[Start of Task data]

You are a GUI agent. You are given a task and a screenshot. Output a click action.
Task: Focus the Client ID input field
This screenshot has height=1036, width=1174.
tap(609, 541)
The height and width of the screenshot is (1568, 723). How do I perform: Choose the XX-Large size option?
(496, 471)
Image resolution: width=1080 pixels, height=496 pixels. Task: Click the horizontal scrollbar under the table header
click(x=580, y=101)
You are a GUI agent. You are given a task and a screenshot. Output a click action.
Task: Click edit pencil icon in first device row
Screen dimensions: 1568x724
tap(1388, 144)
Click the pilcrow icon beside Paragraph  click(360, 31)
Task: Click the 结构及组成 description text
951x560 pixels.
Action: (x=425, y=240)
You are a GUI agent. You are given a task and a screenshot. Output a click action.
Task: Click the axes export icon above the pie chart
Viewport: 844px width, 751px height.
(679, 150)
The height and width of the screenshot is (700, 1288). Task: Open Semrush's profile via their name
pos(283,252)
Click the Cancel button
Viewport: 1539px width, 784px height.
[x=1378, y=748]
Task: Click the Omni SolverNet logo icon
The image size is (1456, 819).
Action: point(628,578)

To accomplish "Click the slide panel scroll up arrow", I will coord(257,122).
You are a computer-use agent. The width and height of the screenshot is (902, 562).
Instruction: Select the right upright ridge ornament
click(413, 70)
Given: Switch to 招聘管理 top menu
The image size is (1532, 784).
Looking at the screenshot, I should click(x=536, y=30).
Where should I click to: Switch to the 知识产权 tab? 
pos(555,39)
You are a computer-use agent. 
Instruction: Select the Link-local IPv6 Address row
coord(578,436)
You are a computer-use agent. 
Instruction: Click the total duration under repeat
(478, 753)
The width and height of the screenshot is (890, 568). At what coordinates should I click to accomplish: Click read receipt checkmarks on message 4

[End of Task data]

Short task: Recast every line of the rows above as a JSON list of strings, with one string for each line and no entries for blank lines.

Exercise answer:
[
  "You are a GUI agent. You are given a task and a screenshot. Output a click action.",
  "Task: Focus the Client ID input field",
  "This screenshot has height=1036, width=1174.",
  "tap(609, 541)",
  "The height and width of the screenshot is (1568, 723). How do I perform: Choose the XX-Large size option?",
  "(496, 471)",
  "Image resolution: width=1080 pixels, height=496 pixels. Task: Click the horizontal scrollbar under the table header",
  "click(x=580, y=101)",
  "You are a GUI agent. You are given a task and a screenshot. Output a click action.",
  "Task: Click edit pencil icon in first device row",
  "Screen dimensions: 1568x724",
  "tap(1388, 144)",
  "Click the pilcrow icon beside Paragraph  click(360, 31)",
  "Task: Click the 结构及组成 description text",
  "951x560 pixels.",
  "Action: (x=425, y=240)",
  "You are a GUI agent. You are given a task and a screenshot. Output a click action.",
  "Task: Click the axes export icon above the pie chart",
  "Viewport: 844px width, 751px height.",
  "(679, 150)",
  "The height and width of the screenshot is (700, 1288). Task: Open Semrush's profile via their name",
  "pos(283,252)",
  "Click the Cancel button",
  "Viewport: 1539px width, 784px height.",
  "[x=1378, y=748]",
  "Task: Click the Omni SolverNet logo icon",
  "The image size is (1456, 819).",
  "Action: point(628,578)",
  "To accomplish \"Click the slide panel scroll up arrow\", I will coord(257,122).",
  "You are a computer-use agent. The width and height of the screenshot is (902, 562).",
  "Instruction: Select the right upright ridge ornament",
  "click(413, 70)",
  "Given: Switch to 招聘管理 top menu",
  "The image size is (1532, 784).",
  "Looking at the screenshot, I should click(x=536, y=30).",
  "Where should I click to: Switch to the 知识产权 tab? ",
  "pos(555,39)",
  "You are a computer-use agent. ",
  "Instruction: Select the Link-local IPv6 Address row",
  "coord(578,436)",
  "You are a computer-use agent. ",
  "Instruction: Click the total duration under repeat",
  "(478, 753)",
  "The width and height of the screenshot is (890, 568). At what coordinates should I click to accomplish: Click read receipt checkmarks on message 4"
]